Last weekend I went to Achouffe in Belgium with my in-laws for a few days. It was exciting to stay in a house with 7 people for 3 days and nights, however having breakfast, dining and spending the days together can cause some friction.

Passion for cycling

Fortunately, we all love cycling except  for my mother-in-law. On Saturday afternoon we went for a ride in that beautiful area. After about 20 kilometers with some climbs and a nice descent we stopped at the beautiful La Roche-en-Ardenne for a drink.

Give up or continue?

After the break we got back on the bikes. The first three kilometers were easy but then the climbing began. After sitting our muscles cooled down considerably, so my thighs got sore immediately.

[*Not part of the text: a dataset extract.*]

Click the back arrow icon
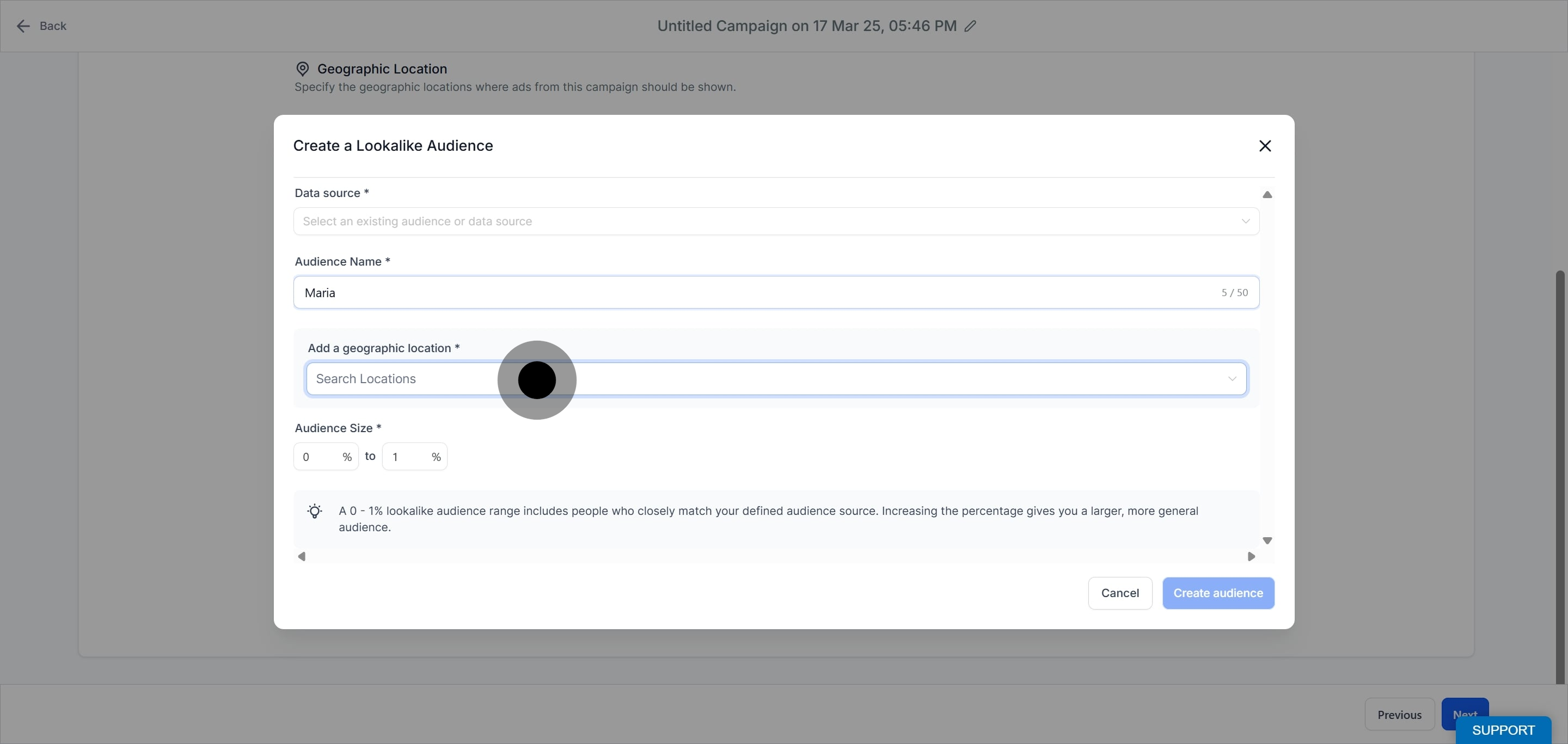This screenshot has width=1568, height=744. coord(23,26)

The climbing was never-ending. Everyone was pedalling at their own pace and after a few minutes I found myself cycling alone. My love and his youngest brother were somewhere ahead of me. My sister-in-law, brother-in-law and father-in-law were  dragging behind. One turn was followed by another, and there seemed to be no end.  After many mental ups and downs (athletes know that feeling) I really needed to take a break. I stood on the side for a minute or three, drank a bit and then continued again. “Just go! You can do this!” I  saw my love on the top of the mountain. “The end is in sight!” The last 100 meters were almost a breeze, I was so happy and proud that I finally got there! It turned out to be a big mountain —  2 kilometers without a single  flat spot.

The descent

After a short break we started descending and I found a nice rhythm. My father-in-law, however, was exhausted. He decided to stop. My brother-in-law decided to cycle back to the house at his own pace and then return by car to pick up my father-in-law.

Giving up?

Then I started to doubt: “Do I have to give up or shall I try to continue cycling?”. The first 24 kilometers were behind, it was then only 17 kilometers to the house. But there comes a but —  another big climb. I decided to give up. Disappointed I threw my bike against the fence and sat down next to my father-in-law on the bench at a Bed and Breakfast. I was whining. Emotions went in all directions and grief prevailed.

I started to cry in the car and as soon as I saw my partner in the house I cried even harder. I was asking myself: “Why am I so weak, why could not I do it? Why did I have to give up?”

Was it giving up or something else?

My partner hugged me tight. He knew how difficult it had been for me, but he also told me that I had to be proud of what I had achieved. That long climb on my own and I was the third one to get up there! Do not forget that it was my first time in the Ardennes.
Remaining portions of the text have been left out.